Data rows:
=-=-=

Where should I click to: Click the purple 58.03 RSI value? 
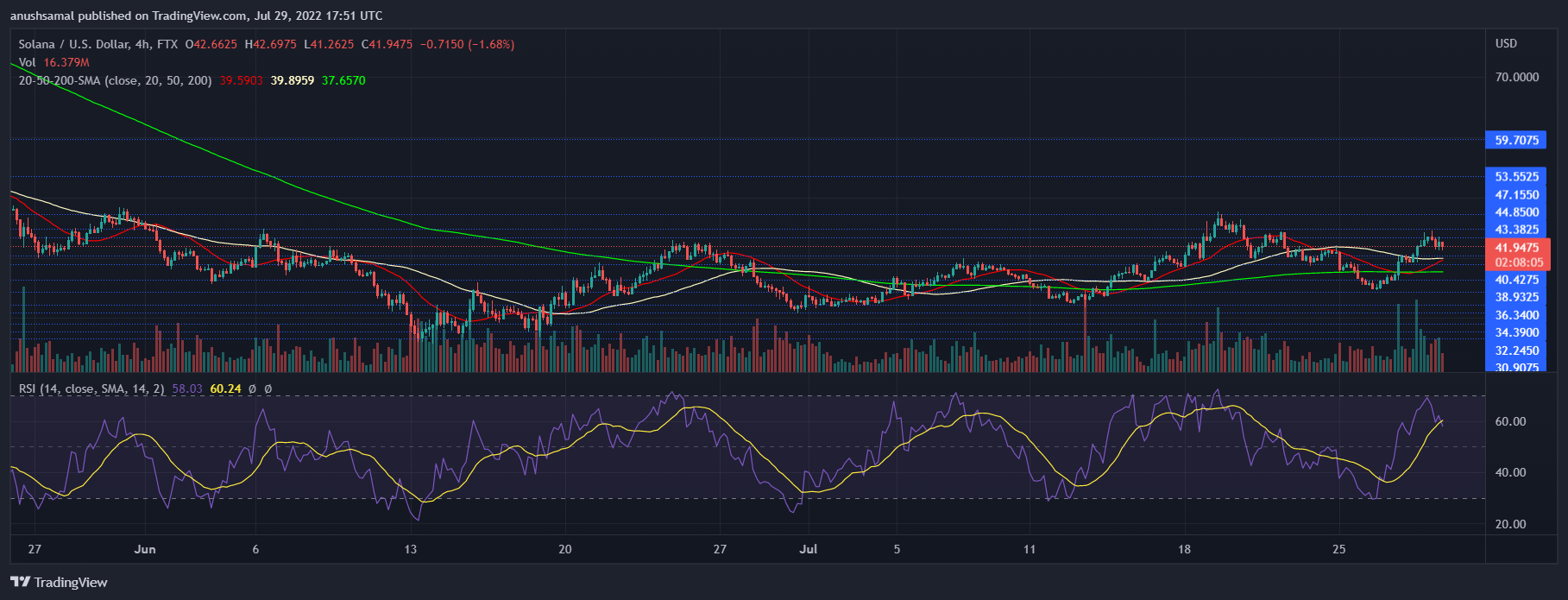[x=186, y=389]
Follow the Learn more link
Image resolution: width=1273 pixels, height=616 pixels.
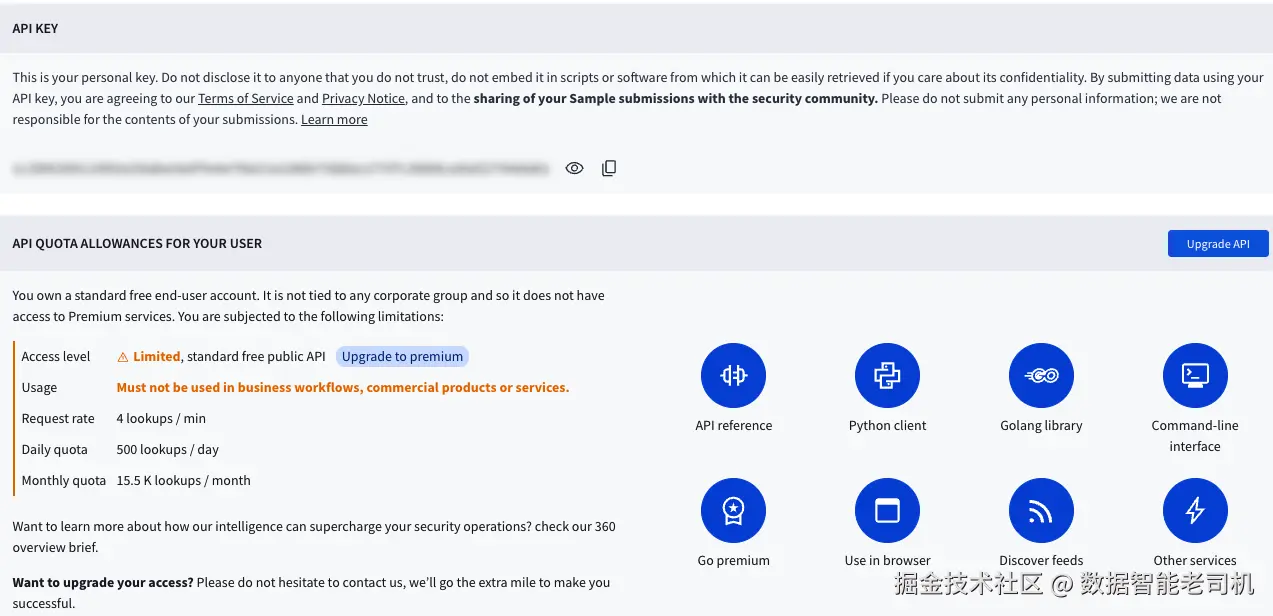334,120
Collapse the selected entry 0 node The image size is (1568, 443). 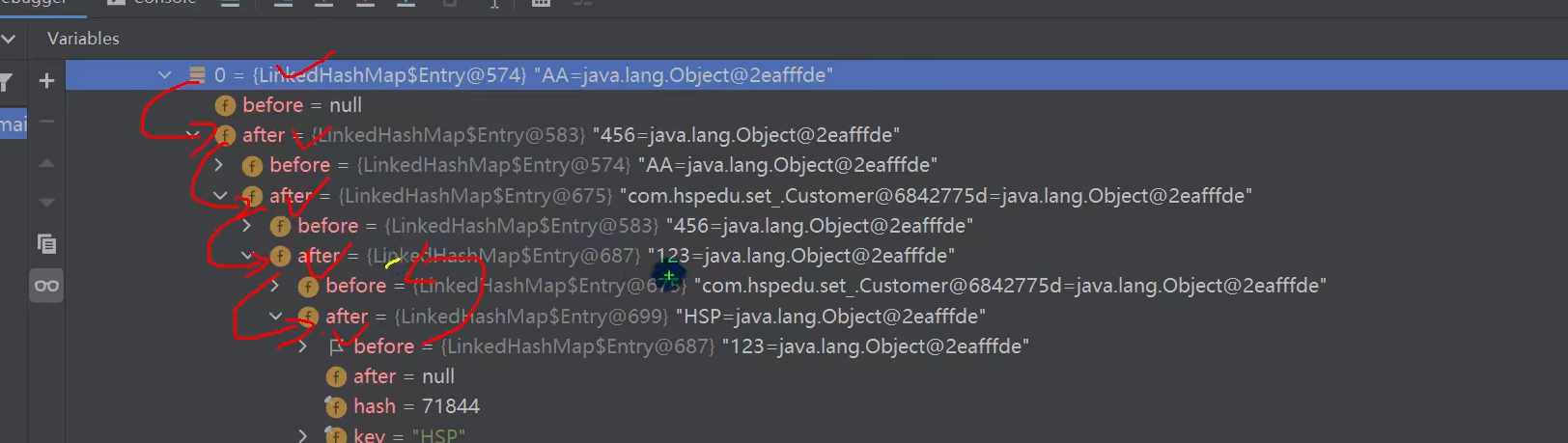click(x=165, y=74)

=-=-=

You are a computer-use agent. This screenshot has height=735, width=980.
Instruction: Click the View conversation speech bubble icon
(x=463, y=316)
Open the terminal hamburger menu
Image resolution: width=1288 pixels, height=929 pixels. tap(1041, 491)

=-=-=

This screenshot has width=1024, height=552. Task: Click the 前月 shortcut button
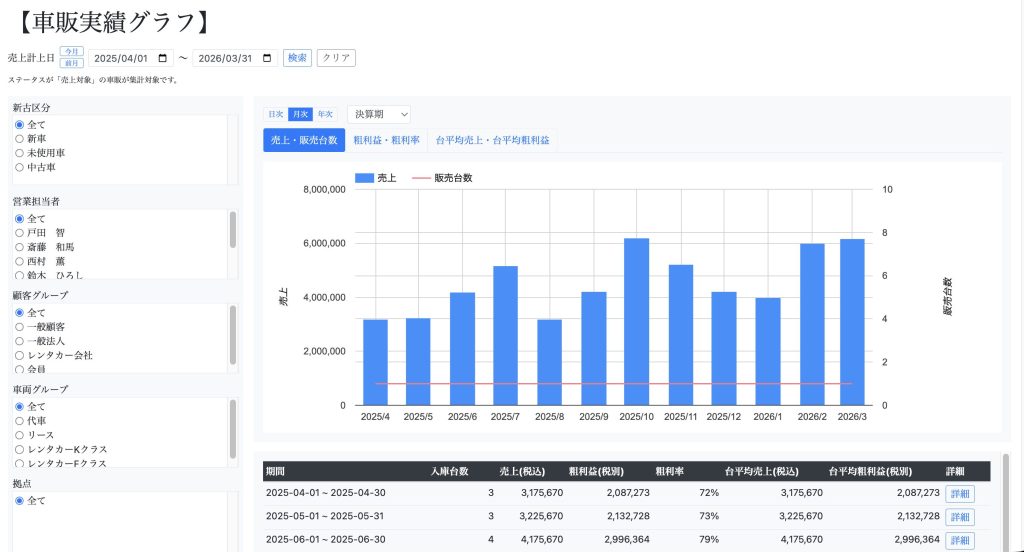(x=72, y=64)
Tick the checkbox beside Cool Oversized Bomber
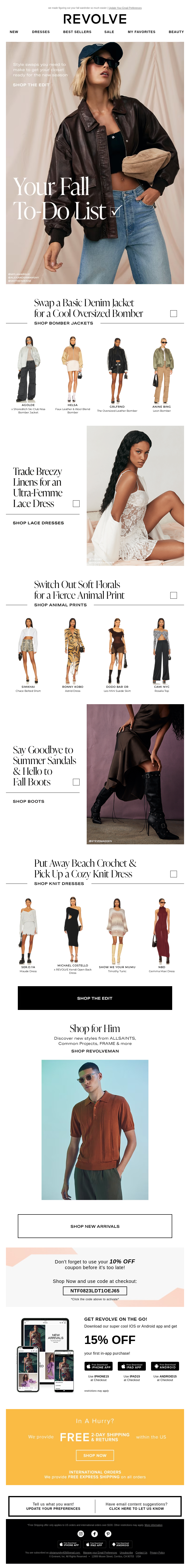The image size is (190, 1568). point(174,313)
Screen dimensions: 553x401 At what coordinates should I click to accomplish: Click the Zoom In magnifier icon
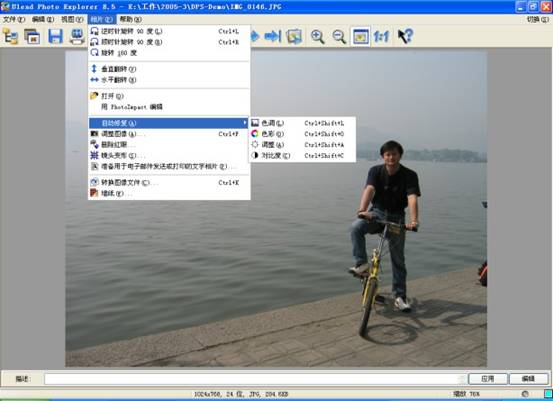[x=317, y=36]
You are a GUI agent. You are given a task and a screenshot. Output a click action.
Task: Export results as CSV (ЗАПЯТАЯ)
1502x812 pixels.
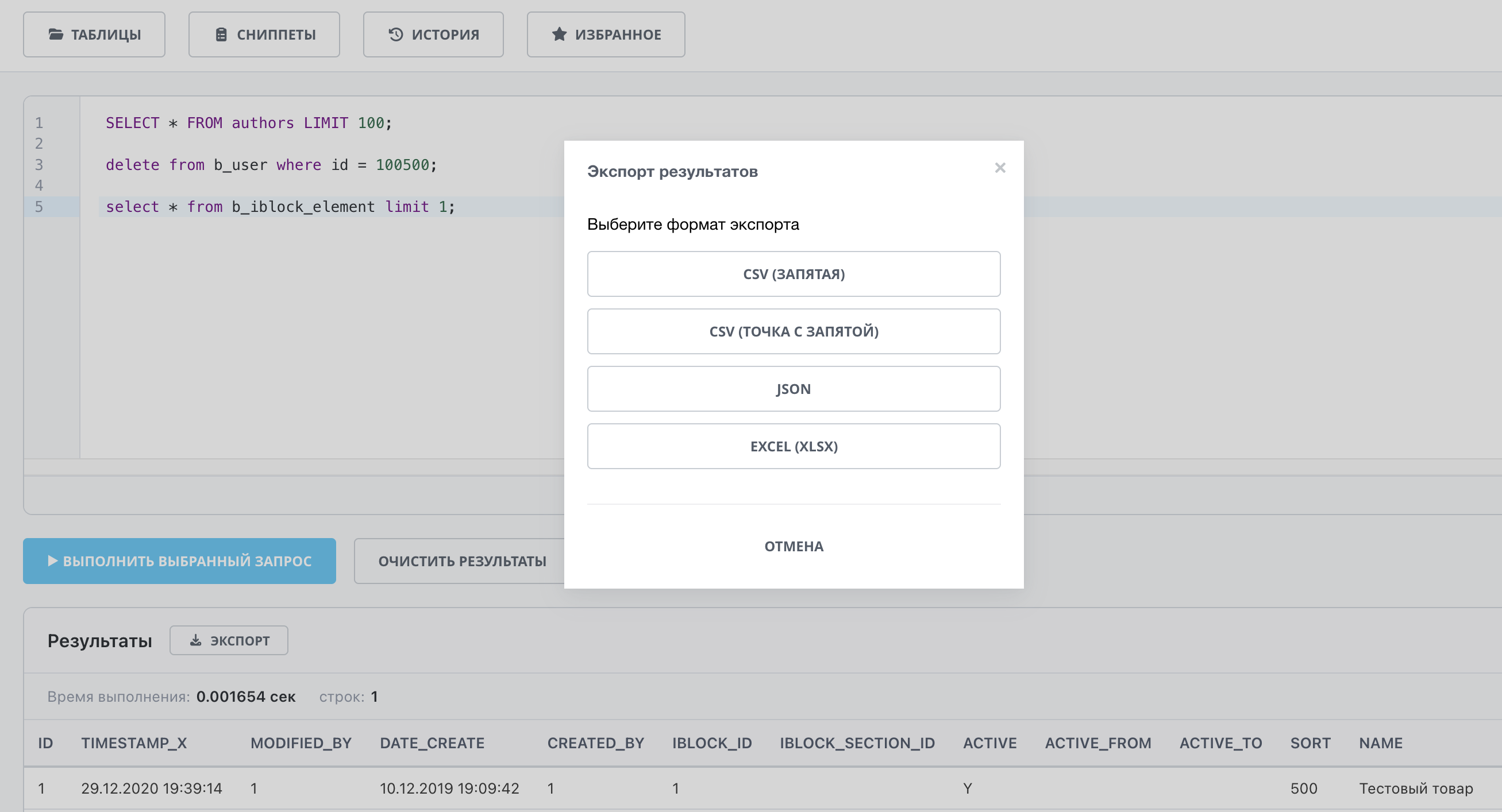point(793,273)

=-=-=

Objective: Copy out the lines from the one holding "Tick the checkbox" through the one holding "[x=317, y=36]", inclusive, with "magnifier" renamed to "magnifying glass" and nothing else changed. Omit the pictures.

Solution for this problem:
Tick the checkbox beside Cool Oversized Bomber
The image size is (190, 1568). point(174,313)
Screen dimensions: 553x401 At what coordinates should I click to accomplish: Click the Zoom In magnifying glass icon
[x=317, y=36]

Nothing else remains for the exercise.